Editorial Policy
Last updated: July 7, 2026
US CD Calculator operates https://cdcalculators.org. This Editorial Policy explains the financial mathematics, regulatory references, and review standards behind every calculator on our site.
Standards & Frameworks
All calculators on CDCalculators.org are built on widely recognized US retail deposit math—not proprietary or opaque formulas. Our editorial and engineering standards align with frameworks referenced by the Federal Reserve, the FDIC, and major US banking institutions.
Calculation Methodology
- APY-based maturity balance. Final balance uses
Principal × (1 + APY)^Years, consistent with how US banks advertise Certificate of Deposit yields under the Truth in Savings Act (Regulation DD). - Annual Percentage Yield (APY). We treat APY as the all-in advertised rate that already reflects compounding—the same convention used in Federal Reserve and FFIEC disclosure guidance for deposit accounts.
- Compounding frequency.

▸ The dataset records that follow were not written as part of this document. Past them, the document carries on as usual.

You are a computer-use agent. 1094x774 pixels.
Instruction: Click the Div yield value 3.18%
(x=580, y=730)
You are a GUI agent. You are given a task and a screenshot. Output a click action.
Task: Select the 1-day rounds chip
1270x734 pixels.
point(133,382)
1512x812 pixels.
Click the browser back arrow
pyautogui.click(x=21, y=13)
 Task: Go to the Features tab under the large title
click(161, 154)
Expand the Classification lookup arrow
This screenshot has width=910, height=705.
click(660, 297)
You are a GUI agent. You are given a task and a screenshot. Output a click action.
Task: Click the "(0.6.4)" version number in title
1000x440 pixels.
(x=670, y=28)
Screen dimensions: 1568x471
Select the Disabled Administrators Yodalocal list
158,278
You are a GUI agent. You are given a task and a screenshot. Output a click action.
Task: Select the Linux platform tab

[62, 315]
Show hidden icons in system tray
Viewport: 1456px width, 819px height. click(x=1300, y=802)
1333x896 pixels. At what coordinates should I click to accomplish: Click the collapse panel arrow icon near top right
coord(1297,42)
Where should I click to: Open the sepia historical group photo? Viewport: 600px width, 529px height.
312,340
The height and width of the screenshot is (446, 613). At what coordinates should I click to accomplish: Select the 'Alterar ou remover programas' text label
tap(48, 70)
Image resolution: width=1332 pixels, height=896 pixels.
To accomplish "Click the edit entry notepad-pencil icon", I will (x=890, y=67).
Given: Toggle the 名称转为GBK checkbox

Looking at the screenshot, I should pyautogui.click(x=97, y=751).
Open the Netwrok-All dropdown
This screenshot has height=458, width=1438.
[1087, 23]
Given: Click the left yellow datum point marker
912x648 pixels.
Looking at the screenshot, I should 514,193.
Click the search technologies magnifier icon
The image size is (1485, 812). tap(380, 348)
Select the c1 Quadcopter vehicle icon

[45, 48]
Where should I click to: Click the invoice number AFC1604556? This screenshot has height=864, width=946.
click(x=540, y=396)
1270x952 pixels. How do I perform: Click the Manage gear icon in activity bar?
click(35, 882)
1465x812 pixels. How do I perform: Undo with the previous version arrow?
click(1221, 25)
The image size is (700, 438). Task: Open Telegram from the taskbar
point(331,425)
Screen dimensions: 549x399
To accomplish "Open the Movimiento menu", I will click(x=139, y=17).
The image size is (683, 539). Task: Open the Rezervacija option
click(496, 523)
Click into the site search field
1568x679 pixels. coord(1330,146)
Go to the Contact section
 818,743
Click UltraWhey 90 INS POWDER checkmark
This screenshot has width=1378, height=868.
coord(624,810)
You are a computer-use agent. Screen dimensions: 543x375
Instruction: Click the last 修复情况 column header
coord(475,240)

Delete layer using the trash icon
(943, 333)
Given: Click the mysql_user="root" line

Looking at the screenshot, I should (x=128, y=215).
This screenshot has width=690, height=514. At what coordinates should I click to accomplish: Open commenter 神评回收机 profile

For growth charts and intermediate balances, we derive per-period rates from APY using standard periodic compounding (daily, monthly, quarterly, or annual)—so visualizations match the maturity APY outcome.
- Early withdrawal penalty (EWP). Penalty estimates follow the common industry approximation:
(Total Interest ÷ Total Months) × Penalty Months. Actual EWP rules vary by institution and account terms. - CD ladder strategies. Ladder rungs use equal principal splits across standard term buckets—a widely documented retail savings approach for liquidity and rate diversification.
Review & Updates
Core logic is open source and available for public review on GitHub. We update formulas when US regulatory definitions or industry conventions change materially.